A history of my Shetland roots arrived in the mail recently. A cousin sent me a copy of “The Sandness Story” compiled by the Sandness History Group. It tells the history of the small town of Sandness, where my great grandmother originated. I felt like I waited for weeks for it to travel across the world. Perhaps not as long as the ship carrying my ancestors took to get to New Zealand but when I was excited to read it, the time dragged.
My Shetland roots are very important to me. Yes, because of my interest in genealogy, but also because of the firm relationships I’ve established with cousins living there. Although generations and miles separate us, I feel closer to these cousins than those here in New Zealand. Perhaps that is because of my determination to maintain the link between us.
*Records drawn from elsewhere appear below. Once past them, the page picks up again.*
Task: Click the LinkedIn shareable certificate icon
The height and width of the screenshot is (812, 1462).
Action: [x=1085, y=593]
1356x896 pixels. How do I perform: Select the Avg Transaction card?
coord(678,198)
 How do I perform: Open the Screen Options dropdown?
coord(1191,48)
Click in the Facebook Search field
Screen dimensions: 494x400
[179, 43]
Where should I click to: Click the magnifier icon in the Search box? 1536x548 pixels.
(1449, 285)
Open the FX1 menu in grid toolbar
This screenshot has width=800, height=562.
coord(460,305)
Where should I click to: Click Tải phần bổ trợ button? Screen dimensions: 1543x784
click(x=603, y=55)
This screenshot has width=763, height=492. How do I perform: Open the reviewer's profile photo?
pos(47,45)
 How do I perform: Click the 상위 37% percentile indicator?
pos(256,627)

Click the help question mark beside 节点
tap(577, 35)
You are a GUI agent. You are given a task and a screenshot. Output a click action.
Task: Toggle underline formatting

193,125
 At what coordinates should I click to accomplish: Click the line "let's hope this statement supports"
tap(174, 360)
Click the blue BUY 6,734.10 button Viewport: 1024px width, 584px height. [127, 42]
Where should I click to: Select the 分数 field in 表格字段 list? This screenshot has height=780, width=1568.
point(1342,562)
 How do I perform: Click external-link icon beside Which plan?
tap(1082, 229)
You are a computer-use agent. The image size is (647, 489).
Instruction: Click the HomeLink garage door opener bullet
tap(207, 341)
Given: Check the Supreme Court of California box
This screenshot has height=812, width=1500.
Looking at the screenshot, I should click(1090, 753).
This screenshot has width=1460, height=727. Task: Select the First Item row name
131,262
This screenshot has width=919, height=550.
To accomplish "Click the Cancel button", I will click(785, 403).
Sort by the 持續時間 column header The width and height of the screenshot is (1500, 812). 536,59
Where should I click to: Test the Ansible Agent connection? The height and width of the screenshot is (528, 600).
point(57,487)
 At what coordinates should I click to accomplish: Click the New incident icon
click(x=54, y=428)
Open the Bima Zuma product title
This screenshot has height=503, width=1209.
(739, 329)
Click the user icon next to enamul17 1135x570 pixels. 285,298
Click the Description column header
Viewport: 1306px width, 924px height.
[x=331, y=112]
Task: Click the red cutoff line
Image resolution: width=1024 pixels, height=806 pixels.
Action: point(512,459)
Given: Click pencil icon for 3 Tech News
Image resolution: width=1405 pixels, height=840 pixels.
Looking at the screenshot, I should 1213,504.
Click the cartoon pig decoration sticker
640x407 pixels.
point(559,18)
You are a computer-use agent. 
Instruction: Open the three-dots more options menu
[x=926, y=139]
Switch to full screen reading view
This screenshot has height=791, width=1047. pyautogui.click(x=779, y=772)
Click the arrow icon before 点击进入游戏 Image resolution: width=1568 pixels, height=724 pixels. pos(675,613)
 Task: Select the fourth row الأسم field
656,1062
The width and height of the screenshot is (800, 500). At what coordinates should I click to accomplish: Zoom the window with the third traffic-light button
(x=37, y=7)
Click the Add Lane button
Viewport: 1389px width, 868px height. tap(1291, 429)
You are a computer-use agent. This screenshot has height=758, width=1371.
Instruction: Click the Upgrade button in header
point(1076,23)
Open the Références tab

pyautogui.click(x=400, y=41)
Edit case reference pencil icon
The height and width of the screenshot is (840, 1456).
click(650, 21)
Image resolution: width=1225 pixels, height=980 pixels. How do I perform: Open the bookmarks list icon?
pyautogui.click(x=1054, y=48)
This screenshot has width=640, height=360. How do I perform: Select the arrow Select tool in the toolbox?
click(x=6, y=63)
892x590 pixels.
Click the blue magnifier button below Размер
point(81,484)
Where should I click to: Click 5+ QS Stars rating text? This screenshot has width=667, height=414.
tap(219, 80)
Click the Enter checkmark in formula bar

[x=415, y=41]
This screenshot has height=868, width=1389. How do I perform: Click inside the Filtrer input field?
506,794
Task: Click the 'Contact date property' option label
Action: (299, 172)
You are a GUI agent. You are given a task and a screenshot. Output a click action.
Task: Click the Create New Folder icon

When it arrived, “The Sandness Story” delighted me. Not only did I recognise some of the locations from my visits, but I began finding relatives in the photos. What a thrill. But the biggest thrill was yet to come. I had sent a photocopy of my great grandmother and her two sisters, but because of its poor quality, it had been rejected. I was okay with this, as I agree the quality is poor. Imagine my delight when I found it included in the book after all.
Now my desire to return to visit Shetland and in particular Sandness is even stronger. I so want to wander around Sandness, imagining what it was like a hundred and fifty years ago. I’ve already stood where my great grandmother’s family must have stood as they watched twelve members of their family climb up the hill toward Lerwick and disappear. How poignant that must have been, both for those staying behind and those leaving. I wish this Covid disaster would disappear and allow me to make a return visit to my Shetland roots.